Penghakiman dan Basa-basi pada Wanita

Oleh : Mashita Charisma Dewi Eliyas
“Jadi wanita mah gak usah sekolah tinggi-tinggi, nanti ujung-ujungnya juga di dapur”. “Hee.. Sudah umur 25 kok belum nikah juga? Kamu sih pilih-pilih, nanti jadi perawan tua loh”. Itulah Beberapa contoh kalimat yang sering menimpa saya bak makanan sehari-hari. Sebagai wanita, ada saja hal-hal yang menyudutkan kami. Sebuah penghakiman yang sering kali didasari dengan alasan yang kurang tepat.
Seperti halnya ketika saya memutuskan untuk melanjutkan pendidikan ke jenjang perkuliahan, pasti selalu ada suara sumbang yang mengkritik. Buat apa seorang wanita berpendidikan tinggi, ujung-ujungnya tetap di dapur. Sama halnya ketika di usia lebih dari 25 tahun namun belum juga mendapatkan seorang pasangan. Penghakiman akan datang bahwa kami adalah makhluk Tuhan yang pilih-pilih sehingga kami belum juga mendapatkan pasangan.
Penghakiman tidak berhenti hanya pada hal bangku perkuliahan atau persoalan pasangan saja. Ketika kami telah menikah, masih terdengar suara-suara sumbang penghakiman, “Kapan punya anak?” Walau terkadang kalimat tersebut cuma basa-basi percakapan, tetapi mereka yang bertanya tidak memahami apa yang telah kami lewati dan korbankan demi melewati itu semua.
Bahkan beberapa waktu lalu, saya mendapat direct massage Instagram dari salah satu teman. Ia berkata, “Mbak, aku tau kita gak sedekat itu buat cerita satu sama lain, tapi kalau berkenan mbak mau baca ceritaku. Aku didiagnosa Major Depressive Disorder dan sampe sekarang masih konseling. Ada beberapa peristiwa yang jadi trigger buatku. Stigma dibilang aku kurang beriman, kurang bersyukur udah sering tak dengar, padahal ya aku cuma gatau cara menyalurkan perasaanku dan sering memendam sendiri. Aku lupa kalau aku manusia yang punya perasaan, dan sering gak punya nyali buat ungkapin perasaanku. Saat ini aku cuma selalu jaga kondisi ku dalam keadaan goodmood. Sungguh aku cuma perlu dimengerti tanpa perlu dihakimi saja mbak. Jadi makasih ya mbak udah sering berani ungkapin perasaan lewat tulisannya mbak. Aku juga tryin hard to do that“.

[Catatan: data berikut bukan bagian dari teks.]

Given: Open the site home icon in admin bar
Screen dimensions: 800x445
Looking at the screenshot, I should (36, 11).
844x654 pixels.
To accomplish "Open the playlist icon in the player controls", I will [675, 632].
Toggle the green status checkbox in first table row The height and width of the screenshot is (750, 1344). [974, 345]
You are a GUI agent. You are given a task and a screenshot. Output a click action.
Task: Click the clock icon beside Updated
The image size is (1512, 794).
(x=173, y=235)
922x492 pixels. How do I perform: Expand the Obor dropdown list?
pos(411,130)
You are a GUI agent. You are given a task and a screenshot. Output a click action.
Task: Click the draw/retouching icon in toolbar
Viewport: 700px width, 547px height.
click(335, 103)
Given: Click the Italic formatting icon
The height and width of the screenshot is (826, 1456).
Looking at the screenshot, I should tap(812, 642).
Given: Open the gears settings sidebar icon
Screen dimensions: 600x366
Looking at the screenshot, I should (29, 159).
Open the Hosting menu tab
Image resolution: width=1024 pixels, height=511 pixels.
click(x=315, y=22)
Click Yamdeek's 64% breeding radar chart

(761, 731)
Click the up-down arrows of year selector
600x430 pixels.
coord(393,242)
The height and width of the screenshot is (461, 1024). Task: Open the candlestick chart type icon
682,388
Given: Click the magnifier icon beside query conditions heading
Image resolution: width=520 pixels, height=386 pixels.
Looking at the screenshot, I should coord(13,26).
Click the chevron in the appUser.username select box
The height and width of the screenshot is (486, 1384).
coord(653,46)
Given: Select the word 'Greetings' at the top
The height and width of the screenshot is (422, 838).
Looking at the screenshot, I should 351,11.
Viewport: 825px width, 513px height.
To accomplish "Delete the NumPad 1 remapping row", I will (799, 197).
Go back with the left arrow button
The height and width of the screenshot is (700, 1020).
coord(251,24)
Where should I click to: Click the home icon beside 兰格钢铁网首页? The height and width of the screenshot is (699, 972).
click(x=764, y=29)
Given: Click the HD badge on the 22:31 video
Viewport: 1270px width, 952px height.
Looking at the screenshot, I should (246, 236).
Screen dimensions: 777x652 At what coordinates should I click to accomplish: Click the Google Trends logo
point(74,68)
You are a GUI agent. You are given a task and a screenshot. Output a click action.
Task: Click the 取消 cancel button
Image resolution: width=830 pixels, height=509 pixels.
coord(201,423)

Bak tersambar petir pagi-pagi, saya mendapat pesan tersebut. Karena saya tau dia orang yang baik-baik saja dan beberapa waktu lalu sempat mengirim pesan juga kepada saya kalau dia senang melihatku “berceloteh” di Instagram story tentang persoalan pribadiku.
Beberapa penghakiman malah sering dilakukan oleh orang terdekat, bahkan sesama wanita. Sebenarnya mereka juga paham perasaan yang sedang kami rasakan, hanya mereka sedang menutupi kesedihan atau kesusahannya dengan cara menghakimi atau basa-basi yang dilontarkan kepada wanita lain.
Lantas bagaimana kita sebagai wanita saat ini menghadapi penghakiman atau basa-basi tersebut? Jawabannya, kenali dirimu sendiri. Semakin kamu mengenali dirimu sendiri, semakin dirimu mengetahui apa yang kamu butuhkan. Sehingga kamu tidak akan memperdulikan penghakiman- penghakiman pihak lain yang dirasa tidak ada kepentingannya dengan kehidupanmu. Kedua, lebih peka terhadap sekitar dan peduli kepada lingkungan. Beberapa wanita mengalami hal yang dirasakan teman saya, tetapi kita kurang peka atau peduli terhadap mereka. Mereka hanya butuh ditanya dan didengarkan, karena ada beberapa orang yang memang ketika tidak ditanya, mereka tidak akan bercerita.
Yuk, mulai peduli dengan sesama wanita! Semoga berasal dari kita dan lingkungan sekitar kita budaya basa-basi dan penghakiman berhenti. Lebih baik diam dari pada basa-basi yang menyakitkan hati.